━━━━━ Given data ━━━━━
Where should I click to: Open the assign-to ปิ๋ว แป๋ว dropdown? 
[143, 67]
━━━━━
━━━━━ Given data ━━━━━
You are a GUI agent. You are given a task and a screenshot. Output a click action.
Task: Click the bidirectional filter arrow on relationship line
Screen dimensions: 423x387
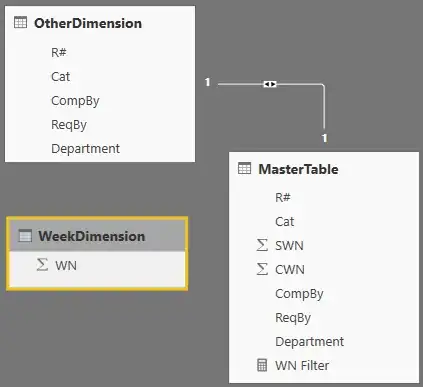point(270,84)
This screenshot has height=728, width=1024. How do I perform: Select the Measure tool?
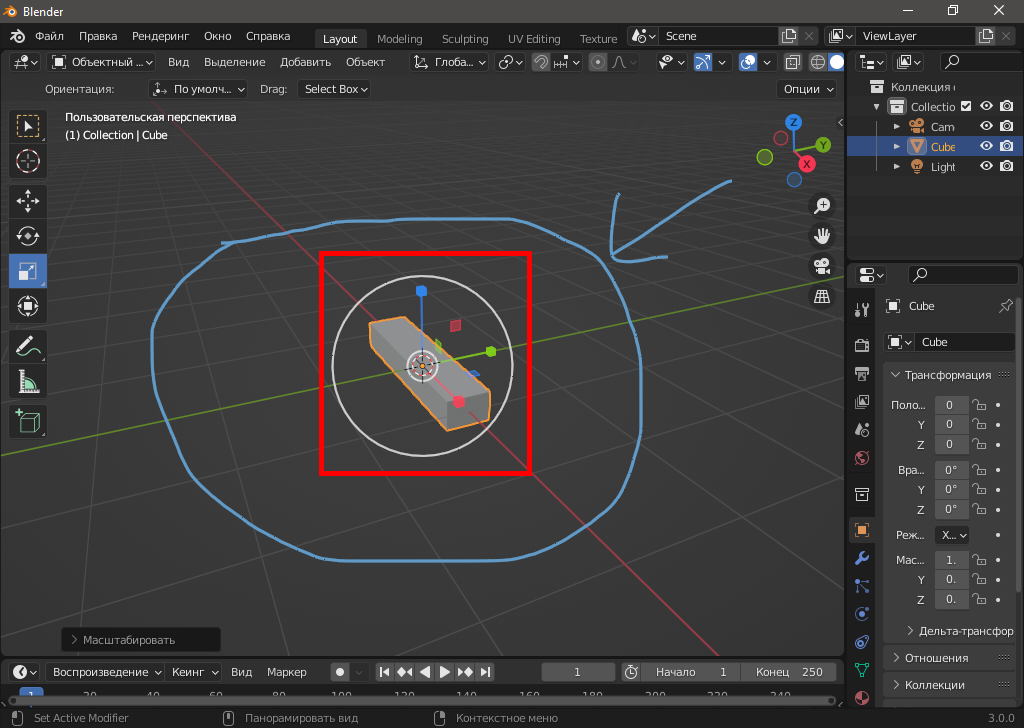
━━━━━
Exercise requirements: Your answer must be the exact lines from the records above, from the one containing "You are a GUI" through the one containing "This screenshot has", both included, with every picture left out.

Exercise response:
You are a GUI agent. You are given a task and a screenshot. Output a click action.
Task: Click the bidirectional filter arrow on relationship line
Screen dimensions: 423x387
point(270,84)
This screenshot has height=728, width=1024. How do I perform: Select the Measure tool?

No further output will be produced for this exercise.